Società

WALL STREET TONICA A META’ SEDUTA, ESTENDE IL RALLY

Questa notizia è stata scritta più di un anno fa old news

BORSA: NEW YORK RIMBALZA PER IL SECONDO GIORNO DI FILA/ANSA

Per il secondo giorno di fila la Borsa di New York imbocca con decisione la strada del rimbalzo tecnico, dopo il vistoso calo accumulato nelle precedenti ottave, ed una volta tanto esorcizza la paura legata al’ andamento dei tassi d’ interesse, ammesso – e non concesso – che sia stata questa la ragione della forte correzione.

E’ sopratutto l’ indice tecnologico, cioé il Nasdaq composite, oggi a correre, con un progresso di circa l’ 1,6%; d’ altra parte proprio questo comparto aveva sofferto di recente i ribassi più sostanziosi. Per il resto, i guadagni di Dow Jones e S&P 500 sono frazionali, cioé al di sotto del punto percentuale.

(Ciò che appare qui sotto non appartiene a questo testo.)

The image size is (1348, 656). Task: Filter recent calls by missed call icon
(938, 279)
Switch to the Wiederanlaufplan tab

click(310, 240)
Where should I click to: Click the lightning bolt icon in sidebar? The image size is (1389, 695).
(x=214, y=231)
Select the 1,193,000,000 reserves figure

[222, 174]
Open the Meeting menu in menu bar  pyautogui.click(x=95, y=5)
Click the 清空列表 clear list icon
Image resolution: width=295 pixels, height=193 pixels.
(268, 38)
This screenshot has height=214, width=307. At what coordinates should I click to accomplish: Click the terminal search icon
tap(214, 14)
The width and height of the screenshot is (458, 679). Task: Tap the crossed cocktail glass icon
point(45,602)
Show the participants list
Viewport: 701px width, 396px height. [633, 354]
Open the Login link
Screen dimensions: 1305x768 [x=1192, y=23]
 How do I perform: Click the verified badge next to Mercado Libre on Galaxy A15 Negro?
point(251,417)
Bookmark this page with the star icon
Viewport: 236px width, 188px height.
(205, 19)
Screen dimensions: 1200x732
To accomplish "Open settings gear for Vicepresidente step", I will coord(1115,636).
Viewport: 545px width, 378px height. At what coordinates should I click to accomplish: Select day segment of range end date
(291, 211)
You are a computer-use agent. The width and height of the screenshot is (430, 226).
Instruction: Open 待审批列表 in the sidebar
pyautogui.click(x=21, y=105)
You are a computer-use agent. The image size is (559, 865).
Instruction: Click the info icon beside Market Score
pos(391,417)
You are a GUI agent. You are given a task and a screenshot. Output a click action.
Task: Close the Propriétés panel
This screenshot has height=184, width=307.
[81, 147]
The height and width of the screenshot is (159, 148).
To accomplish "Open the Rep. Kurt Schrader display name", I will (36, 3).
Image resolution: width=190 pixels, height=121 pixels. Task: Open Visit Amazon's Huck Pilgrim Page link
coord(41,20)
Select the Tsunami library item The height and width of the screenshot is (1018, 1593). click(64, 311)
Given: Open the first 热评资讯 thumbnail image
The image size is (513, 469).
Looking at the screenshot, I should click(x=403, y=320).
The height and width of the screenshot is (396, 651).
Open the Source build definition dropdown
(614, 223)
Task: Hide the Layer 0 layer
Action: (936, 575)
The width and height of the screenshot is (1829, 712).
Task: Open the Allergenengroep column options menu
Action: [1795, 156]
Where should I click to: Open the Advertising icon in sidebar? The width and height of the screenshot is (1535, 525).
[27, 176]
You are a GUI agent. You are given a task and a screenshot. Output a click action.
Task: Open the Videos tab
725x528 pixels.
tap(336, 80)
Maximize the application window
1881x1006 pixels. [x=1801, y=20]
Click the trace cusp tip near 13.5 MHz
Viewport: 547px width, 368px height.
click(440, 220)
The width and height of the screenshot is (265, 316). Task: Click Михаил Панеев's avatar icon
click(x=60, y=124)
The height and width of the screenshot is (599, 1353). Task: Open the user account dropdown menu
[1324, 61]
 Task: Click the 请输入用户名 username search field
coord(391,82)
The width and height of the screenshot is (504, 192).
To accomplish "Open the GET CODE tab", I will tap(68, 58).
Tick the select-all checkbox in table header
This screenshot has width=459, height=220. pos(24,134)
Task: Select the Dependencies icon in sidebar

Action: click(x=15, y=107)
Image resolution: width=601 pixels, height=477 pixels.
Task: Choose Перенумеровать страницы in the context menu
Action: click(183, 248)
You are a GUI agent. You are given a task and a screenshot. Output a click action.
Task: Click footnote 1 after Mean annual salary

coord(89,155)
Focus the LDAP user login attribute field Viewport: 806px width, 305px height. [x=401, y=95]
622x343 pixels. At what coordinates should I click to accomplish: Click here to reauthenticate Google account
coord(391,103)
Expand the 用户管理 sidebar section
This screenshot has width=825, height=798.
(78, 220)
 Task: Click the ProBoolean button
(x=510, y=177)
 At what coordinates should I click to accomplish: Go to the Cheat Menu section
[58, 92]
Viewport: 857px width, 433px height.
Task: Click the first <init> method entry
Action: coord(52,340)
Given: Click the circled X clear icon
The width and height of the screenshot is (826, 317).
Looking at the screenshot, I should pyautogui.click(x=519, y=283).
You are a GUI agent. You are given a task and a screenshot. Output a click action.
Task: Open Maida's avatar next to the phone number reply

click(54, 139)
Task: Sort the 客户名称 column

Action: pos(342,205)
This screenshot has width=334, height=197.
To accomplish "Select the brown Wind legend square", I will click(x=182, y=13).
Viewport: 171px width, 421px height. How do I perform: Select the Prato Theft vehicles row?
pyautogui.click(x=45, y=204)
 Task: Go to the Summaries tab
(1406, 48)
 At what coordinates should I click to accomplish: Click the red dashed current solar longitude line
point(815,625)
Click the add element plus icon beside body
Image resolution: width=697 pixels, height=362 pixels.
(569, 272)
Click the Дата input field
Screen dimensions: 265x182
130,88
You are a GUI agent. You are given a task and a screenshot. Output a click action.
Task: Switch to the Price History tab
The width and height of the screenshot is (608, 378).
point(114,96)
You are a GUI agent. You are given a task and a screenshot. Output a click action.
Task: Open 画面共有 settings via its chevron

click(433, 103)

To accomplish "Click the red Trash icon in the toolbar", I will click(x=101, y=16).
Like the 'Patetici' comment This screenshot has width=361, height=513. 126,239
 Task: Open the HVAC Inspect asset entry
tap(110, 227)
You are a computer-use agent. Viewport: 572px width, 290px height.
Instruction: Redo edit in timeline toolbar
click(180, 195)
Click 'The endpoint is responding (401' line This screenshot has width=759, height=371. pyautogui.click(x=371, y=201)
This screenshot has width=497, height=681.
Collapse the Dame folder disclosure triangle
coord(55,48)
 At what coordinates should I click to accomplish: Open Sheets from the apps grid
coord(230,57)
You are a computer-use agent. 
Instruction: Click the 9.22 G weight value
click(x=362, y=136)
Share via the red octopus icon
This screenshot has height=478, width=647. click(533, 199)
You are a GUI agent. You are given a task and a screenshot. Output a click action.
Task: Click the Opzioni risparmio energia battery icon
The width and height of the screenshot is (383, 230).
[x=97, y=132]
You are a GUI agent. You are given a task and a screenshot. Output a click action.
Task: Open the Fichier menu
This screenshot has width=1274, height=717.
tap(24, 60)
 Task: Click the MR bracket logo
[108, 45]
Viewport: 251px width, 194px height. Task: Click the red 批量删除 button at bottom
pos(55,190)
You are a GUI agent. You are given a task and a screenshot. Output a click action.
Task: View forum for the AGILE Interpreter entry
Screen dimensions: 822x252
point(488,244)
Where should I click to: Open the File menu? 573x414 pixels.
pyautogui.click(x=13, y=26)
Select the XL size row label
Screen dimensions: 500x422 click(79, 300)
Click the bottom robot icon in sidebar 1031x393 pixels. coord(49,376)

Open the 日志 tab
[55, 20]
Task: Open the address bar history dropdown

Eppure, alla luce dei dati macroeconomici odierni la prospettiva di nuovi rialzi del costo del denaro esce addirittura irrobustita. Se si eccettua l’ andamento della produzione industriale (in frenata dello 0,1% a maggio) è risultato infatti che l’ indice Fed di New York a giugno è salito a quota 29,0 contro 12,9 precedente e ben sopra le attese. Oltre a questo, a sorpresa le richieste settimanali di sussidio sono calate di ottomila unità, mentre l’ indice Fed di Philadelphia sempre a giugno è rimasto sostanzialmente stabile.

A dare sostegno agli acquisti in Borsa ci ha pensato però la considerazione che ai livelli di prezzo attuali appare in diversi casi conveniente comprare, tenuto conto che mediamente il rapporto fra prezzo e utili è sceso attorno a quota 17, una soglia da non ritenere eccessiva. Oltre a questo, la previsione degli analisti è per una crescita media degli utili societari di circa l’ 11% nel trimestre in corso, il che significa che la salute delle aziende continua ad essere buona.

Al di là del ‘tormentone’ sui tassi d’ interesse, l’ impressione è che lo storno delle ultime settimane sia la conseguenza più che altro della necessità da parte di grandi operatori di rastrellare liquidità, monetizzando i guadagni fino ad allora conseguiti. Una volta ripristinato un livello di quotazioni ritenuto accettabile, gli acquisti – sia pure selettivi – stanno riaffiorando.

La seduta odierna vede fra i protagonisti un titolo finanziario, vale a dire Bear Stearns, la banca che ha registrato una crescita dei profitti pari all’ 81% nel secondo trimestre. Il titolo guadagna 3,48 dollari, a 127,68 dollari; un andamento che compensa le recenti delusioni venute da due colossi del settore come Lehman Brothers e Goldman Sachs, che pure avevano ottenuto anch’ essi risultati particolarmente lusinghieri. Fra i petroliferi – che beneficiano del fatto che il prezzo del greggio è tornato sopra i 70 dollari – Exxon Mobil sale di 43 cents, a 58,26 dollari.

Nel comparto dell’ alluminio Alcoa guadagna 61 cents, a 30,15 dollari, mentre le azioni quotate negli Usa di BHP Billiton (la maggiore compagnia mineraria mondiale) crescono di 1,31 dollari, a 39,14. Del resto, oggi a Londra i prezzi di rame, zinco e nickel hanno ripreso a salire. Fra i tecnologici bene Intel, leader mondiale nei chips per computer, +17 cents a 17,9 dollari sulla scia di una confortante valutazione sul titolo espressa dagli analisti di Goldman Sachs. Negli altri comparti, General Mill – uno dei maggiori produttori di cereali – perde 82 cents a 50,64 dollari, in quanto Citigroup ha tagliato la valutazione sul titolo a livello di ‘hold’, cioe tenere.

Attorno alle 18.25 ora italiana l’ indice Dow Jones guadagna lo 0,8% a 10.903,92 punti, il Nasdaq composite l’ 1,58% a 2.118,97 e lo S&P 500 lo 0,97% a 1242,01.